■ **Collected data entries**
--------------------------------------------------

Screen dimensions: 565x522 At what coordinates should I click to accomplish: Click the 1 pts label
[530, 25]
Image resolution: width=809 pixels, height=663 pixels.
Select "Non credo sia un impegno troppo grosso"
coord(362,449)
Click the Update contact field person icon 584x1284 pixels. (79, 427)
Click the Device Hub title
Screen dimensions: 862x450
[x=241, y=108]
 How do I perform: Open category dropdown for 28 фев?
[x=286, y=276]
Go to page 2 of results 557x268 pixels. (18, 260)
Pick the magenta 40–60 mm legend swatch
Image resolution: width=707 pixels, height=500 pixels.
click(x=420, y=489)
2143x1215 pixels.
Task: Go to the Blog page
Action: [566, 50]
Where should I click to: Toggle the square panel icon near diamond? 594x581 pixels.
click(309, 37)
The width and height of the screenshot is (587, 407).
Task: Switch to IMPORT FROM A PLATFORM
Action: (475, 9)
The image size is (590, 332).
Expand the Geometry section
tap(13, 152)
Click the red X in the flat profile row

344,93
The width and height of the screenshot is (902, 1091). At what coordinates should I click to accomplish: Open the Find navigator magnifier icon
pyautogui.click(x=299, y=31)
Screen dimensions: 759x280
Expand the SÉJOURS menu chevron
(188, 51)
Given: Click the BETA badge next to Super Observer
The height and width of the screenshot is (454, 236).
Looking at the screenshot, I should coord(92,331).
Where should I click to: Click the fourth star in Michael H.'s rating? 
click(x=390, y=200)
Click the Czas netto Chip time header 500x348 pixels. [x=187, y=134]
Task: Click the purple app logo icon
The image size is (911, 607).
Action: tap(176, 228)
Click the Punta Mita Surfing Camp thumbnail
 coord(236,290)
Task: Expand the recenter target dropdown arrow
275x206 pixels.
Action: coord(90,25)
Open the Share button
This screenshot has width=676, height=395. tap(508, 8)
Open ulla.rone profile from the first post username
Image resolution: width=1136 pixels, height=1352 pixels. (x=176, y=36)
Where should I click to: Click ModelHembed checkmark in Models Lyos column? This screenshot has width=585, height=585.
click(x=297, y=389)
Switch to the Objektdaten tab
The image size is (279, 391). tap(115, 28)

--------------------------------------------------

■ **YOUR ASSIGNMENT**
Having found the line with "The image size is (590, 332).", transcribe it and each line after it to the end of the entries, with no other lines.

■ **SOLUTION**
The image size is (590, 332).
Expand the Geometry section
tap(13, 152)
Click the red X in the flat profile row

344,93
The width and height of the screenshot is (902, 1091). At what coordinates should I click to accomplish: Open the Find navigator magnifier icon
pyautogui.click(x=299, y=31)
Screen dimensions: 759x280
Expand the SÉJOURS menu chevron
(188, 51)
Given: Click the BETA badge next to Super Observer
The height and width of the screenshot is (454, 236).
Looking at the screenshot, I should coord(92,331).
Where should I click to: Click the fourth star in Michael H.'s rating? 
click(x=390, y=200)
Click the Czas netto Chip time header 500x348 pixels. [x=187, y=134]
Task: Click the purple app logo icon
The image size is (911, 607).
Action: tap(176, 228)
Click the Punta Mita Surfing Camp thumbnail
 coord(236,290)
Task: Expand the recenter target dropdown arrow
275x206 pixels.
Action: coord(90,25)
Open the Share button
This screenshot has width=676, height=395. tap(508, 8)
Open ulla.rone profile from the first post username
Image resolution: width=1136 pixels, height=1352 pixels. (x=176, y=36)
Where should I click to: Click ModelHembed checkmark in Models Lyos column? This screenshot has width=585, height=585.
click(x=297, y=389)
Switch to the Objektdaten tab
The image size is (279, 391). tap(115, 28)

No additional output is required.